He discusses this attitude on one of the best tracks from the album, “One of Me,” which features Elton John. The drum- and piano-driven ballad addresses his skeptics, whom he quotes as saying, “If it ain’t ‘Old Town Road,’ Lil Nassy, I ain’t playin,” in a reflection on the doubt that he faced before the release of his album. The song builds, playing on the idea that everyone has ideas about how he should act or produce his music, saying, “I like this, I don’t like that/ Do this here, don’t you do that.” It ends with an Elton John-esque piano outro reminiscent of “Bennie and the Jets” (1974).
Lil Nas X also dishes out his unique style of powerful trap songs underscored by guitar and horns in “Scoop” with Doja Cat, “Don’t Want it” and “Dolla Sign Slime” with Megan Thee Stallion. These tracks are some of the best from the album, and they showcase Lil Nas X’s true strength as a vocalist even while performing beside the likes of Doja Cat and Megan Thee Stallion.

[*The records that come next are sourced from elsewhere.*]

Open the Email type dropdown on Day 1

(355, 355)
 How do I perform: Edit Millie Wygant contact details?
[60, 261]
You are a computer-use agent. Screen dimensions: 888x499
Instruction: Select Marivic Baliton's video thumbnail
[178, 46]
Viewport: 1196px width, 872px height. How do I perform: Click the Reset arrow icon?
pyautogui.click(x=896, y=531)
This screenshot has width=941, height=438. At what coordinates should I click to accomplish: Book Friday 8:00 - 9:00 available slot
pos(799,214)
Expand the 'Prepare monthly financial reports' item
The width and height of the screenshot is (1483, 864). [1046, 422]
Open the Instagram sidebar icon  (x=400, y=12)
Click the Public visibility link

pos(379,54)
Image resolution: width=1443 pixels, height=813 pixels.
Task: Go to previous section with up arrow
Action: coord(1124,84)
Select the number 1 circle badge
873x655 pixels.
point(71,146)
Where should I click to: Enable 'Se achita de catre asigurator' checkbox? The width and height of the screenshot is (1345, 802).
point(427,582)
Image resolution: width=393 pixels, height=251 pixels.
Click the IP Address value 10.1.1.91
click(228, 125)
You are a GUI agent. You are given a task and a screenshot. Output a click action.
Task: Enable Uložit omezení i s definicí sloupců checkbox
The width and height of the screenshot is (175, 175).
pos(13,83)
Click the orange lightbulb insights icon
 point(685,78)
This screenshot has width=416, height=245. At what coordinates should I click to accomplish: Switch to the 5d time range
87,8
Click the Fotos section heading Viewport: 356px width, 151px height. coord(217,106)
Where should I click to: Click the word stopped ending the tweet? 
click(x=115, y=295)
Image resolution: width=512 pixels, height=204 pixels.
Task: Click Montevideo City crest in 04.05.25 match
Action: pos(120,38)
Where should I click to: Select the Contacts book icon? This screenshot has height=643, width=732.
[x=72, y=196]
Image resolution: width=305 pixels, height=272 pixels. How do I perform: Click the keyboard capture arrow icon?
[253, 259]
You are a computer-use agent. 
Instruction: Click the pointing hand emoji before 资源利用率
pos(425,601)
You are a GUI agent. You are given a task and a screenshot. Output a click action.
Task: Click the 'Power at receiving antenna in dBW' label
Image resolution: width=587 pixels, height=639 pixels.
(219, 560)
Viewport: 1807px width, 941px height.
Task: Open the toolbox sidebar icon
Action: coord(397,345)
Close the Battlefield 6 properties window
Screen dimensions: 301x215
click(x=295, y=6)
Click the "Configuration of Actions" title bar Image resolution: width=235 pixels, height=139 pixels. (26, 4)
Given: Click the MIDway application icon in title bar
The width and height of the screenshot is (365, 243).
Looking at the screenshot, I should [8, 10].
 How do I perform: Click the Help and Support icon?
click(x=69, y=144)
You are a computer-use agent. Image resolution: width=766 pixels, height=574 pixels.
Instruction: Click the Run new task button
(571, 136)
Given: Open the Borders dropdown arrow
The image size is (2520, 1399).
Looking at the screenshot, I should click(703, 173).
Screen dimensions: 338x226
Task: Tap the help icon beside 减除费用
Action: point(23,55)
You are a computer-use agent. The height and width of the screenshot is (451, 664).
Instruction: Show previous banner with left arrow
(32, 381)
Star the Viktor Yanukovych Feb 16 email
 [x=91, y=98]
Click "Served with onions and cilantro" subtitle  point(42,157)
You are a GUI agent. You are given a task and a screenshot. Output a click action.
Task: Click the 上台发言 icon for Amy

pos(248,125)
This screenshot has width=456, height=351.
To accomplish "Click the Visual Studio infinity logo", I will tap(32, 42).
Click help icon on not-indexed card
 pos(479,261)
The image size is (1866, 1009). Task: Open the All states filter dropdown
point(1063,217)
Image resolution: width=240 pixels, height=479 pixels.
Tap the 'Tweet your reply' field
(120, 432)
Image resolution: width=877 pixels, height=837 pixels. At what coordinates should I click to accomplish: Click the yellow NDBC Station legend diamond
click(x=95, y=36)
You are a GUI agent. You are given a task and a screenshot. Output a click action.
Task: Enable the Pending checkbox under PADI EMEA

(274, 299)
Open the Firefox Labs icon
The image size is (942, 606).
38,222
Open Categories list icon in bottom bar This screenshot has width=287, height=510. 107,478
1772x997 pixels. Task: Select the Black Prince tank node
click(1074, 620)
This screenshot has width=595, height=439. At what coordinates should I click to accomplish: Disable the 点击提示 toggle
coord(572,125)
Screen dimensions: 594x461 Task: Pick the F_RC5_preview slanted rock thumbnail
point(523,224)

Throughout the tracklist, the album is playful, tender, sexy and powerful all at once. We see the more personal side of Lil Nas X in tracks like “Void” and “Am I Dreaming.” Additionally, “Dead Right Now” is at once a dark diss to the people from his past who “switch sides,” underscored by gospel singers and a catchy horn riff, but is also a heartfelt detailing of some of his personal and familial struggles. “Sun Goes Down” details some of Lil Nas X’s struggles with his identity as a gay Black man and reasserts his lyrical talent, while “Am I Dreaming” is a reflective duet with Miley Cyrus that focuses on the fallout of a successful music career and the fear of being forgotten. With profound lyrics like “Glitter comes off, battered and blue, but I gotta go on/ As I’m singin’, I rewrite my story,” the song is a strong outro and concludes the album beautifully.
Overall, “Montero” is an amazing album. It is likely one of the best of the year simply because it’s different and fresh but also wholesome and revelatory. Lil Nas X has made a name for himself, and “Montero” establishes him as one of the most iconic, relevant and ingenious artists of our generation.